The proposed project will analyze patterns of doctor shopping for prescription opioids and benzodiazepines using two-mode (i.e. affiliation) social network analysis (SNA). Abuse of prescription opioids and benzodiazepines in the U.S. has risen rapidly, creating a public health crisis. Mortality from drug overdose is higher than motor vehicle accidents and is among the nation's leading preventable causes of death. Doctor shopping is defined as obtaining controlled substances from multiple health care practitioners simultaneously, exceeding the recommended dosage. Doctor shopping is a principle method of obtaining controlled substances for misuse, and an indicator of escalating drug abuse that is associated with a two-fold risk for fatal overdose. Lack of consensus about criteria for classifying doctor shopping has led to wide variation in estimated rates of questionable prescribing activity. This ambiguity poses barriers to understanding factors underlying doctor shopping, and impedes the evaluation of prescription drug policies. Currently, numerical thresholds or multiple provider episodes (MPEs; i.e. overlapping prescriptions) are most often used to identify doctor shoppers, resulting in false positives and negatives. A goal of the proposed study is to determine whether incorporating information about actors' structural position in a two-mode social network of patients and prescribers can produce more valid indictors of illicit behavior. Two-mode network analysis focuses on ties between two different classes or sets of entities. In the proposed project, data form a two-mode network with prescribers in one class and patients in the other, and ties are present only between prescribers and patients. Two-mode SNA is ideal for examining structural patterns in social interaction between two sets of actors, and for determining the most active and central actors in a network. Consistently targeting prescribers that are key players in prescription drug networks may be indicative of strategic doctor shopping behavior or information sharing among patients. Insights from SNA will be used to fine-tune doctor-shopping indicators, improving our ability to detect early signs of abuse, as well as behavior that is intermittent, ambiguous, or less intense, but still problematic.

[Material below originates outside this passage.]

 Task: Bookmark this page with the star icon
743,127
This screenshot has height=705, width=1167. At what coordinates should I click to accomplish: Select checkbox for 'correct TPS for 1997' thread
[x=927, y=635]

The specific aims of the proposed study are to: 1) Utilize SNA to develop and assess network- based metrics of doctor shopping in comparison to traditional indicators; and 2) Identify characteristics of doctor shopping patients, targeted prescribers, and the point of service. To our knowledge, this is the first study of prescription drug abuse to use two-mode SNA as its methodological approach. This study is significant in applying two-mode SNA ? a complex, systems science methodology ? to drug abuse research and has the potential to facilitate cost-effective information extraction from extant datasets for translation to policy and practice. The long-term goal of this research is to leverage insights from SNA to improve detection and prevention of doctor shopping and related fraudulent activities, and ultimately reduce the prevalence and public health impact of prescription drug abuse.
Abuse of prescription opioids and benzodiazepines has reached epidemic status, and is currently among the nation?s leading preventable causes of death. The proposed research examines social network ties between patients and their prescribing clinicians in a large insurance claims database to identify patterns of prescription seeking that indicate fraudulent activity (e.g. doctor shopping) and possible information sharing among patients who abuse prescription drugs. The goals of this research are to improve detection of early, intermittent, and ambiguous signs of prescription drug abuse behaviors, and to better understand characteristics of patients who engage in doctor shopping and the clinicians they target.